Our lawyers wrote, "We may not achieve profitability in page 200 of a 10-Q." In page two of the 10-Q, it said, "First profitable quarter in years." We had risk factors coming out of boilerplate, and that was unfortunate. The other problem we have is the ITC announcement. The risk factors hit us once, and the ITC hit us again. We're swimming upstream. Our performance is a lot better than that. Here I'm complaining about the fact that we're SunPower but another green energy bust, Complete Solaria, Wall Street Journal, Complete Solaria files for bankruptcy, Complete Solaria stock falls. These articles are all half a year old.
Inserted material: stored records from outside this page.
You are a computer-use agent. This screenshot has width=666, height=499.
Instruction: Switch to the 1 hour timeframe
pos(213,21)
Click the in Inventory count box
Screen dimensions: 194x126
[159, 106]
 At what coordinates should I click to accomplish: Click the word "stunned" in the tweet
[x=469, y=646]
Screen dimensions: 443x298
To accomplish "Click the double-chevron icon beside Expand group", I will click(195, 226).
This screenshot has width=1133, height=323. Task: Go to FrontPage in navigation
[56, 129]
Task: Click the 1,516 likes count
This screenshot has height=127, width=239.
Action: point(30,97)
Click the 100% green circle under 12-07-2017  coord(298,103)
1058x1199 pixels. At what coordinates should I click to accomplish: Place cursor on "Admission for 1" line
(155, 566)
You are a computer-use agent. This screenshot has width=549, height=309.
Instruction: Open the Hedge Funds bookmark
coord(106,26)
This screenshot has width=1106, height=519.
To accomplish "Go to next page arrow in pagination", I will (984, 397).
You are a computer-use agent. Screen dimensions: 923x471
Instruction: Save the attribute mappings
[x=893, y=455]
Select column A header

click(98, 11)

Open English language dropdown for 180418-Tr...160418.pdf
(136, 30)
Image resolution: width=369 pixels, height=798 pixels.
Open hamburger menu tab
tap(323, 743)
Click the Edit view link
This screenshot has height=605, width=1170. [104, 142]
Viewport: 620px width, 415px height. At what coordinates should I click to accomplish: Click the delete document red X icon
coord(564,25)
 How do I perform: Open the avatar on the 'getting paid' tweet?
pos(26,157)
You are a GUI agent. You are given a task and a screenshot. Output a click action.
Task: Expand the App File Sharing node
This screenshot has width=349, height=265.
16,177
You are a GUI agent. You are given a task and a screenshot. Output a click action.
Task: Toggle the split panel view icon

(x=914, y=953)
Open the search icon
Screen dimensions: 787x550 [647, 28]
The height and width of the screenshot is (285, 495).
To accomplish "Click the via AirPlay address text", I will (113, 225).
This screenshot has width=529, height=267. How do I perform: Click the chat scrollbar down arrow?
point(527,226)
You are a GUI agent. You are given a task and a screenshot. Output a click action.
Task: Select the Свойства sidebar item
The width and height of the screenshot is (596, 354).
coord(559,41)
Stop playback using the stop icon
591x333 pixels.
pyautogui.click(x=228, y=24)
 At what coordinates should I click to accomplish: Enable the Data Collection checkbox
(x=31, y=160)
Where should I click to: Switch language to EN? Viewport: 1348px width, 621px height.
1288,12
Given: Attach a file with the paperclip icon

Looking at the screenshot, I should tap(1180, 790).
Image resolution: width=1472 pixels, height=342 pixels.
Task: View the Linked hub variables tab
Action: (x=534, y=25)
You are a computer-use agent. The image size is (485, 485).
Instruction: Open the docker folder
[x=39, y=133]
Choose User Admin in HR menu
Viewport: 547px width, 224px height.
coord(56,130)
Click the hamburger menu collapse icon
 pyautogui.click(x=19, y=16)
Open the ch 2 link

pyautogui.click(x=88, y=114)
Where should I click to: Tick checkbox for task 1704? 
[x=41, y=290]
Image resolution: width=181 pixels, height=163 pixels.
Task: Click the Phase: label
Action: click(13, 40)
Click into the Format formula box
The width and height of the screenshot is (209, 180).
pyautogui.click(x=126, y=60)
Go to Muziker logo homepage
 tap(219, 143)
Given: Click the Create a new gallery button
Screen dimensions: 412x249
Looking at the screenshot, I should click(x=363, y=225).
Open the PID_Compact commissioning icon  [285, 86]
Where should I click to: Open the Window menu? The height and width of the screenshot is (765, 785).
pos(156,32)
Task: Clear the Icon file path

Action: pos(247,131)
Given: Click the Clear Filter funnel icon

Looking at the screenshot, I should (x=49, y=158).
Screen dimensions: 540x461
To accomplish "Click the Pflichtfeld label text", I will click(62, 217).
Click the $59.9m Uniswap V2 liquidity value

I say to the people in the stock services, and we're hassling them right now, "Gentlemen, why do you have your boss keep digging up dinosaur bones and beating us over the head with them?" I show the scene from 2001: A Space Odyssey. We're okay on cash. I don't have to talk about it. This is our plan. These are our axles, our dots, and we just turned on. We started collecting the builders as a group. We're holding back. This is more from the builders. Right now, our cash is fine. I wouldn't want to raise a lot of cash right now. I wouldn't want to raise a lot of cash right now.

George Jenerikis
Senior Analyst, Canaccord Genuity

Any questions from the audience? That was a fantastic presentation, sir. Thank you so much for your time. Thank you for coming to our conference.